Mancanza di lungimiranza e di programmazione negli ultimi 70 anni da parte delle amministrazioni municipali, hanno trasformato i territori a mare di molti comuni calabresi in veri e propri dormitori, nei quali regna l’assoluta assenza di servizi che possano rappresentare un polo aggregativo per i cittadini.

Non sfugge alla regola la frazione marina di Montauro, costellata di seconde case, utili per le vacanze estive ma senza una logica di sviluppo residenziale definitiva, così come avviene invece nella vicina Montepaone. Oggi però la tendenza potrebbe invertirsi con una prima pietra posta dal sindaco di Montauro e da quello di Montepaone, in seguito all’apertura della scuola primaria in località Calalunga, scuola chiusa a suo tempo per mancanza di alunni.

I ragazzi dell’Istituto Comprensivo del vicino comune potranno usufruire dei locali del quartiere marinaro in seguito all’accordo fra le due amministrazioni. Questo la dice lunga sulla sinergia fra i municipi interessati e lo spirito di collaborazione fra i due primi cittadini, che da tempo operano per la condivisione di iniziative utili al territorio.
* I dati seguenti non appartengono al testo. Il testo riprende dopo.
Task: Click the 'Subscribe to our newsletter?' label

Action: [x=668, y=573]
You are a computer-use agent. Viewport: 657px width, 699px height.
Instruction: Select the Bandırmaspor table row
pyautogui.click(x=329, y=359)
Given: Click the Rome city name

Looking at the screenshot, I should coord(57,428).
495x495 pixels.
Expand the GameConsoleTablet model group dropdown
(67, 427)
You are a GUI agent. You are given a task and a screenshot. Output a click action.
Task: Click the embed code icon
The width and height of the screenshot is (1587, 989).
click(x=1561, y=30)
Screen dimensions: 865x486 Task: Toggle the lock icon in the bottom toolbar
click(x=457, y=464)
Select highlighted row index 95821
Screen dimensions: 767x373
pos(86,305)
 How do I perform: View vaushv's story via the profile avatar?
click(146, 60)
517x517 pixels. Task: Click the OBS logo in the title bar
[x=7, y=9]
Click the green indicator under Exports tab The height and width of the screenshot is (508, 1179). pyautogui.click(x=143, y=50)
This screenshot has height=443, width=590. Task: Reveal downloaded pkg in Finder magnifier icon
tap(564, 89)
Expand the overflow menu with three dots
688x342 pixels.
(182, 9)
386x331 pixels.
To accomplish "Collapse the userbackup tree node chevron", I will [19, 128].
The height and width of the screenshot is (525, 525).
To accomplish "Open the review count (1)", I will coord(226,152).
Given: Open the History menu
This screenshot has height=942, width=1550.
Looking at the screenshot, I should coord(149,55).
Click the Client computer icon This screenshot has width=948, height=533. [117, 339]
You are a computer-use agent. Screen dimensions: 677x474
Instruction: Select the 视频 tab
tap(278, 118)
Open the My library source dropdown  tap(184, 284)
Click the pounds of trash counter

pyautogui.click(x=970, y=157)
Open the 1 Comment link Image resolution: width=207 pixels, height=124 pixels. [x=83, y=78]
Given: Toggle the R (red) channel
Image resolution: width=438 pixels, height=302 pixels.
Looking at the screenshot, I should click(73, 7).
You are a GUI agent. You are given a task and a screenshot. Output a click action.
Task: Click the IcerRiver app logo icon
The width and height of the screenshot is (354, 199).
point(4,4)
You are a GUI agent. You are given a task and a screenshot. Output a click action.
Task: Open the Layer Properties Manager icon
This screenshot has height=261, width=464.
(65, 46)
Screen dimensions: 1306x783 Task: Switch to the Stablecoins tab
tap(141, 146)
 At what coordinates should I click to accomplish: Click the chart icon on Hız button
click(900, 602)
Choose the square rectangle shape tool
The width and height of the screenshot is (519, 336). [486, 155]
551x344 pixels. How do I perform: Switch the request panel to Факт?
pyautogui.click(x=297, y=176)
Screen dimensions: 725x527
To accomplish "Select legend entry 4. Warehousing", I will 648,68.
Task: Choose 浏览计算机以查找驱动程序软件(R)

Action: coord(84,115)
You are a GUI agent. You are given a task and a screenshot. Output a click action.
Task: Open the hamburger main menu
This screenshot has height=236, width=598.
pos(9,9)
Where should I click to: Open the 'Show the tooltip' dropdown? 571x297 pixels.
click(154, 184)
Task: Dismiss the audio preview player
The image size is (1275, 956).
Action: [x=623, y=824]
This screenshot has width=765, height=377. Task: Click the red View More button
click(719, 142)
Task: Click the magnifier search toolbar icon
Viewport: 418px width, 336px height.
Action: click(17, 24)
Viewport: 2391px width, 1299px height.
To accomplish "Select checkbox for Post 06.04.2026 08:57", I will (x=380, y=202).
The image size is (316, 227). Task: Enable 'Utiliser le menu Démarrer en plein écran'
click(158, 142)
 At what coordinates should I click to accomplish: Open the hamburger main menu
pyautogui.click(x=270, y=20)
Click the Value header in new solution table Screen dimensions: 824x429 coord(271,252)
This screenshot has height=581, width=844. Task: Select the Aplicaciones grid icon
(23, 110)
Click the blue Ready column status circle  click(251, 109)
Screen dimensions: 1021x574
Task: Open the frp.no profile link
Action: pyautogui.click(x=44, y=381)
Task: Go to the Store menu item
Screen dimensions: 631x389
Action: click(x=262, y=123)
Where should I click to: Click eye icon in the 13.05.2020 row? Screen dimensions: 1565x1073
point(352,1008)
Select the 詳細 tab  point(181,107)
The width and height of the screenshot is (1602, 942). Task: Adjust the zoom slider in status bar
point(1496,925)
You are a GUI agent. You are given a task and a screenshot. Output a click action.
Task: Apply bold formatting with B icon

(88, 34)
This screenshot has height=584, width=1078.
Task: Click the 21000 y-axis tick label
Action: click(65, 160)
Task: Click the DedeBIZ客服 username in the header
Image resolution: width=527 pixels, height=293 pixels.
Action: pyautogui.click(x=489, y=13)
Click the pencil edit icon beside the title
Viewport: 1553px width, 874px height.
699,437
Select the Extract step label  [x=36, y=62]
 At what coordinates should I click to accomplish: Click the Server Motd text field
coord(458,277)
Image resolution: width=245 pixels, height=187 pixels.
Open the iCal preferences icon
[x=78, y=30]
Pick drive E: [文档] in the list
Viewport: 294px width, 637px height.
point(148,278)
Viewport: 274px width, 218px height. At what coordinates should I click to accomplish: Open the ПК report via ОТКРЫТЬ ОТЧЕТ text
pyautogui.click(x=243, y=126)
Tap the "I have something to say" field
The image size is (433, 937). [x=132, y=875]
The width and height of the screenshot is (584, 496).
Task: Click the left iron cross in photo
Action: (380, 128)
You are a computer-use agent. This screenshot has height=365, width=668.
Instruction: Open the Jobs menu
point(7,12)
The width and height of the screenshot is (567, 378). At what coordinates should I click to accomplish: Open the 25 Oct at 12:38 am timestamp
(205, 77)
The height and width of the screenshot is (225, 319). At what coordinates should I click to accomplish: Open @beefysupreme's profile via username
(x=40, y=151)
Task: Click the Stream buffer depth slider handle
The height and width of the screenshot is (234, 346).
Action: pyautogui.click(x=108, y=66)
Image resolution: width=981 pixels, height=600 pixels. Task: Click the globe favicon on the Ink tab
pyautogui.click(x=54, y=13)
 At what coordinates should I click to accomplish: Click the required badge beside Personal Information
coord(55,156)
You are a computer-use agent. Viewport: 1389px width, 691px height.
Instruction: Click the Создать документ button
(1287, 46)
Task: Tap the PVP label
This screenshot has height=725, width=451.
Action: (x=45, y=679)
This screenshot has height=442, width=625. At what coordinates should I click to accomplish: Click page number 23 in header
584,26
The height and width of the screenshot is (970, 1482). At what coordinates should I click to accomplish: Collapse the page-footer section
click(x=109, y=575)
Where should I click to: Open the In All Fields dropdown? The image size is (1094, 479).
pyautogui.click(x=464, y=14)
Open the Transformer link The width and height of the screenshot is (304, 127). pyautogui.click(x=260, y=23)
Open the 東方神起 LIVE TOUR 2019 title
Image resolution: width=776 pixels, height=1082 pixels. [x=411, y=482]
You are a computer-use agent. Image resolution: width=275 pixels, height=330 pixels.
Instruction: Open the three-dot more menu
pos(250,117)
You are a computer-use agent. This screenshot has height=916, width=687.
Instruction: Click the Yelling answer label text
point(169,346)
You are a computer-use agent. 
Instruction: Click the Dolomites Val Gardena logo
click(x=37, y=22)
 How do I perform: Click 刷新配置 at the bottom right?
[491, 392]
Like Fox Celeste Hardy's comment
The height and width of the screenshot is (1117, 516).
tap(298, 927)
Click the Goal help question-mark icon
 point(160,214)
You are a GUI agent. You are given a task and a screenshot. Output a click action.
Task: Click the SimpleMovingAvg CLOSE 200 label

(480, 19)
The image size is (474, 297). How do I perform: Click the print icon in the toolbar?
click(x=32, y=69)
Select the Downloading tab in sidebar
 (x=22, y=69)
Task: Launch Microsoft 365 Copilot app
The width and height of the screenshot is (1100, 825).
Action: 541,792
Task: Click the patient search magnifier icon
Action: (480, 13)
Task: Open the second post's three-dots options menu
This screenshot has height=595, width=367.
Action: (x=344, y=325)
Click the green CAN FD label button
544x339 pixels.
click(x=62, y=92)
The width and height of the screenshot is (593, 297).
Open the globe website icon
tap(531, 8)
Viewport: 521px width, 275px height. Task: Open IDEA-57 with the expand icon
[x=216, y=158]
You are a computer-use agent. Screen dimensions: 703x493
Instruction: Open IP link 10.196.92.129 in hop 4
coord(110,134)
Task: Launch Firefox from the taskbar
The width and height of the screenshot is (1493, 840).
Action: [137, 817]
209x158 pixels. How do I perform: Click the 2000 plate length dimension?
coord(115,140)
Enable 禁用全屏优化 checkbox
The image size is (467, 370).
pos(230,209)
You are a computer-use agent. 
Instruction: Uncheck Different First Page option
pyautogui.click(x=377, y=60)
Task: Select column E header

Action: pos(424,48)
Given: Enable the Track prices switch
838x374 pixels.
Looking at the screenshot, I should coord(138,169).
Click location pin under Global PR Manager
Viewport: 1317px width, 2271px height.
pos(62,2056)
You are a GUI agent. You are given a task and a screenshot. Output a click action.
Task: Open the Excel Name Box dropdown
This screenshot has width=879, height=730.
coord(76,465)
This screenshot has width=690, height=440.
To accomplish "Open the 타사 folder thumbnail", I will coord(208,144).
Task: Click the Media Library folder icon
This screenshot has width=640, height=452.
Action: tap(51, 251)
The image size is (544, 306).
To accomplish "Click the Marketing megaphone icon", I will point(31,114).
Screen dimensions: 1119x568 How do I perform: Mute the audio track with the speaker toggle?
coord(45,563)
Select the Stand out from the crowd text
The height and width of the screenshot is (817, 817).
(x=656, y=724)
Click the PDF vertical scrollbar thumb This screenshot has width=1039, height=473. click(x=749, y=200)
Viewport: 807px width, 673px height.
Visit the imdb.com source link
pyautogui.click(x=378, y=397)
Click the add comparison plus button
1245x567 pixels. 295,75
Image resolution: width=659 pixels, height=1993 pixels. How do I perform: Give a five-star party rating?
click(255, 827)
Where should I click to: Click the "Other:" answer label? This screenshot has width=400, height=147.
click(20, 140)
Ieri, alla presenza di varie autorità locali c’è stato il benaugurante taglio del nastro seguito da un concerto ad opera del coro di Istituto “Voci in armonia”, insomma una piccola festa che potrebbe preludere a nuove speranze di valorizzazione del quartiere marinaro di Montauro.

Il nuovo edificio scolastico, bello spazioso ed imponente, è stato completato in tempi recenti dopo un iter piuttosto travagliato, come spesso accade quando c’è di mezzo la burocrazia, ed il sindaco Giancarlo Cerullo ha concordato col suo omologo Mario Migliarese di darlo in uso all’Istituto Comprensivo M. Squillace. Perché servisse più spazio alle classi della scuola, che comunque dispone già di un suo edificio, lo ha spiegato la preside Anna Alfeo in un intervento nel corso della manifestazione:

“Le scuole stanno muovendosi verso un’innovazione pedagogico – didattica e organizzativa, dove i ragazzi si spostano durante i cambi d’ora in aule diverse con diversa disposizione degli arredi” ha esordito la dirigente, spiegando poi nel dettaglio in cosa consiste il progetto.  L’aula diventa un ambiente funzionale a quei processi di insegnamento-apprendimento attivo, dove gli studenti diventano soggetti positivi della loro formazione.

Nel nuovo modello, gli alunni fluttuano fra “isole didattiche”, ottimizzano i tempi morti ed ecco perché avere nuovi spazi, come in questo caso, diventa importante. Una piccola folla si è radunata nel luogo della cerimonia curiosando fra le aule e plaudendo alle scelte delle amministrazioni, sempre più distanti dagli sterili campanilismi che hanno spesso rallentato lo sviluppo delle comunità del comprensorio e sempre più capaci di darsi un’organizzazione moderna e funzionale.